Test the edges. Empty inputs. Zero values. Negative numbers. Very large arrays. If your code only works on the example from the textbook, it does not really work.
Read the compiler output, do not skip past it. Warnings and errors contain almost all the information you need. The compiler is on your team.”
“Wrap risky code in try-catch blocks. Anything that touches files, user input, or network calls can fail at runtime. A simple try-catch keeps your program alive instead of crashing on the user. If you have not used exceptions before, our guide on exception handling in C++ covers the syntax, the standard exception types, and when to use each one.
Build these habits early and most of the errors in this guide will simply never appear in your code. The best way to lock them in is to keep building, so once you feel comfortable, pick something from our hands-on C++ project ideas and put your new debugging skills to work on a real codebase.
Frequently Asked Questions
1. Why does my C++ program compile fine but crash when I run it?
A clean compile only confirms your syntax and types are valid. It does not check your logic, your pointers, or your memory use. Runtime crashes usually come from null pointers, out-of-bounds array access, division by zero, or stack overflow. Run your program through GDB with the -g flag to find the exact line that crashes.
2. What is the difference between delete and delete[] in C++?
delete is for memory allocated with new (single objects). delete[] is for memory allocated with new[] (arrays). Mixing them is undefined behavior and often causes corruption that crashes later. Always match the form.
3. How do I know if my program has a memory leak?

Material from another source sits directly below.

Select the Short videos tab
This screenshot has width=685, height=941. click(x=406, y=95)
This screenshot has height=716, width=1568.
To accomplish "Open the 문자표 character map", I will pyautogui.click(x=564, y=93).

You usually cannot tell from normal output. Run your program through Valgrind with valgrind --leak-check=full ./program or compile with -fsanitize=address. Both tools will list every byte of leaked memory along with the line where it was allocated.

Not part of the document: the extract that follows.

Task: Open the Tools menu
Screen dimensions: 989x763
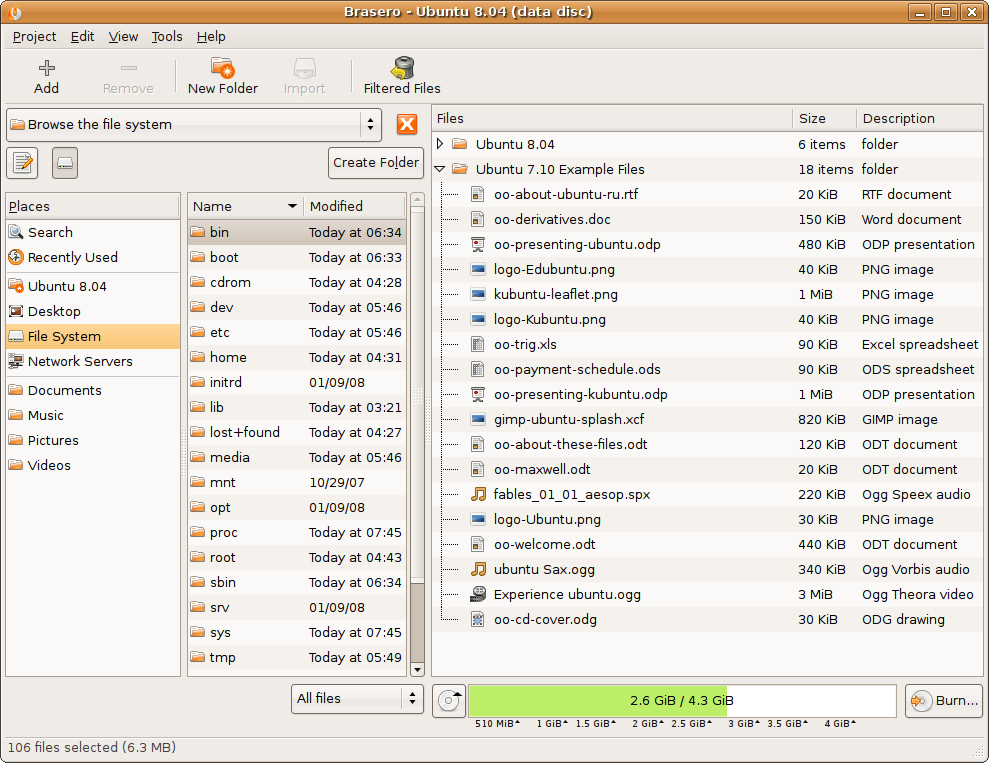Action: point(167,36)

4. What is the difference between nullptr and NULL in C++?
NULL is an old C-style macro that usually expands to 0. nullptr is a real keyword introduced in C++11 with a proper pointer type. Always use nullptr in modern code. It prevents accidental matches with integer overloads and is more readable.

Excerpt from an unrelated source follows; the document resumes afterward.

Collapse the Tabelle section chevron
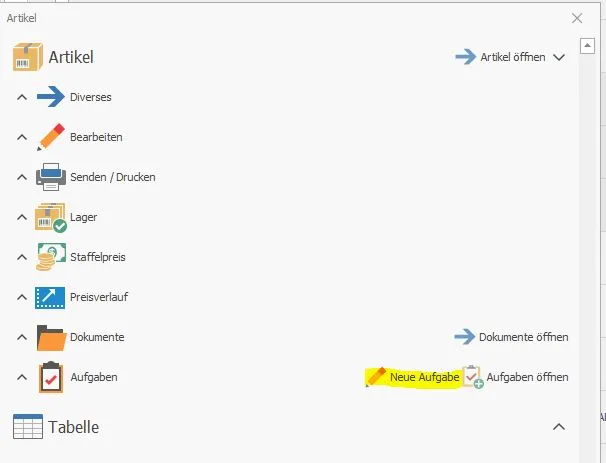 tap(559, 427)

5. Why does my program say “undefined reference to main”?
The linker cannot find your main function. The most common reason is that you wrote Main() or MAIN() with wrong capitalization. C++ requires lowercase int main(). Other causes include forgetting to compile the file that contains main, or putting main inside a namespace by accident.
6. Is it ever safe to use delete on the same pointer twice?
Only if you set it to nullptr between the two deletes. Calling delete on nullptr is a no-op and is completely safe. Calling delete on a previously deleted pointer is undefined behavior. The simple rule: always nullify after delete.
7. What is RAII and why does it matter?
RAII stands for Resource Acquisition Is Initialization. It is the C++ pattern where resources (memory, file handles, locks) are owned by objects, and the objects clean up automatically when they go out of scope. Smart pointers, vector, and string all use RAII. Following this pattern eliminates entire categories of bugs.
8. Why should I use vector instead of arrays?
vector manages its own memory, knows its own size, can grow and shrink, and works with all STL algorithms. Raw arrays have a fixed size, no bounds checking, and require manual cleanup if allocated dynamically. There are very few cases in modern C++ where a raw array is the better choice.
9. How do I read a long C++ compiler error message?
Start from the first error and ignore the rest until you fix it. Recompile. Many errors are caused by a single earlier mistake (especially missing semicolons or unclosed braces) that cascades into dozens of fake errors below. Template errors look terrifying but the actual problem is usually in the first or last few lines of the message.
10. Should beginners learn C++ memory management or skip straight to smart pointers?
Learn both. Understand how new and delete work and why they are dangerous. Then adopt smart pointers as your daily tool. Skipping the fundamentals leaves a gap when you read older code or debug crashes. But sticking to raw pointers in your own code is unnecessarily risky.